William Dickson, a 2018 Johnstown High School graduate, credits the Engineering Technology program for landing him his current position as a reliability engineer intern at Irving Tissue in Fort Edward. While still completing his senior year studying Electrical Engineering Technology and Nanotechnology at SUNY Polytechnic Institute, Dickson works full-time for the company.
“I credit a big part of my success in engineering in college and in the workforce to the HFM program,” Dickson said.
Despite the pandemic, Dickson said the engineering job market is alive and well and he predicts that’s not going to change.
“I don’t want to say you’re guaranteed a high-paying job if you enter this field but if you take it seriously and work hard it pretty much is,” Dickson said. “With this type of degree you have unlimited options.

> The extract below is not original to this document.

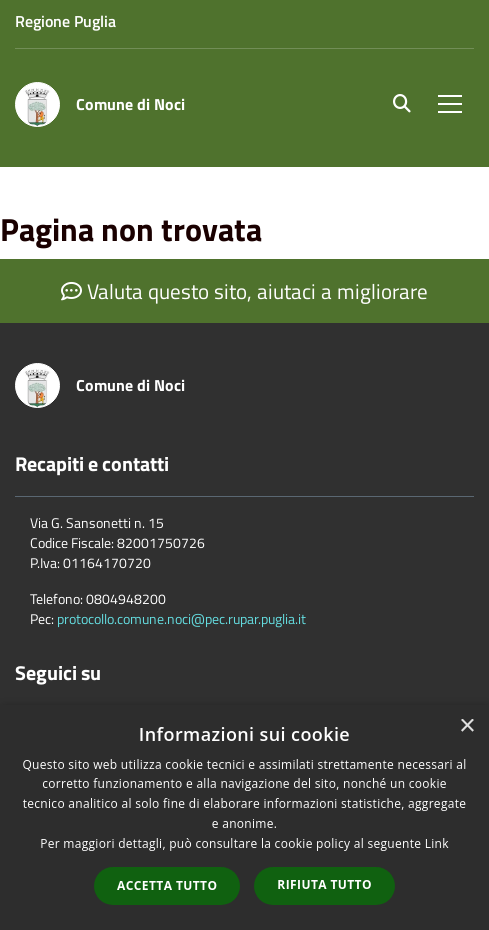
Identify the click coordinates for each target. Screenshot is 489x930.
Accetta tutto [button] (167, 885)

You can hit the ground running straight out of high school and join the workforce or you can get a jump start on college and get some pretty cool jobs before you even turn 21.”
HFM Engineering Instructor Zachary Carrico says almost all of his students go on to some sort of secondary education following high school. Students who go on to earn a two-year associate degree can enter fields with median salaries approaching $60,000 a year. There’s also good-paying job opportunities right out of high school but the pay scale increases with more education.
Katarina Keyser, a 2017 Amsterdam High School graduate, says the HFM Engineering Technology program gave her the confidence and background she needed to pursue her passion and desire to work in the aviation industry.
Now a senior studying aviation maintenance at Embry-Riddle Aeronautical University in Florida, Kayser has accepted a job with a major aircraft company.
“I have accepted a job offer working for Gulfstream Aerospace working as a certified aircraft technician in the spring, and I am excited to continue using the foundation Mr. Carrico and the Engineering Tech program have laid out for me,” Keyser said.
According to follow-up surveys with the HFM Career and Technical Center class of 2019, about 72 percent of them enrolled in post-secondary studies. The surveys also show that 24 percent of students were employed and 4 percent entered the military.
Thomas Pawloski, an HFM Engineering Technology student and 2018 Mayfield Jr.-Sr. High School graduate, is now in the U.S. Navy and credits the program for his high score on the Armed Services Vocational Aptitude Battery, a military aptitude test used during recruitment.
“The Engineering program at HFM CTE impacted me by allowing me to have an excellent ASVAB score, which allowed me to obtain the position of sonar technician,” Pawloski said.
All three graduates say that everyday in their jobs they use skills and concepts they first learned at HFM ranging from industrial automation, robotics and industrial safety practices, to computer aided drafting, technical drawing, physics and more.
The two-year HFM Engineering Technology program is a collaborative partnership with HFM BOCES, Fulton-Montgomery Community College, and the National Science Foundation. In addition to the labs at HFM, students in the program utilize FMCC’s Center for Engineering and Technology laboratories, including the chip fabrication clean room, robotics lab, and electronics facility.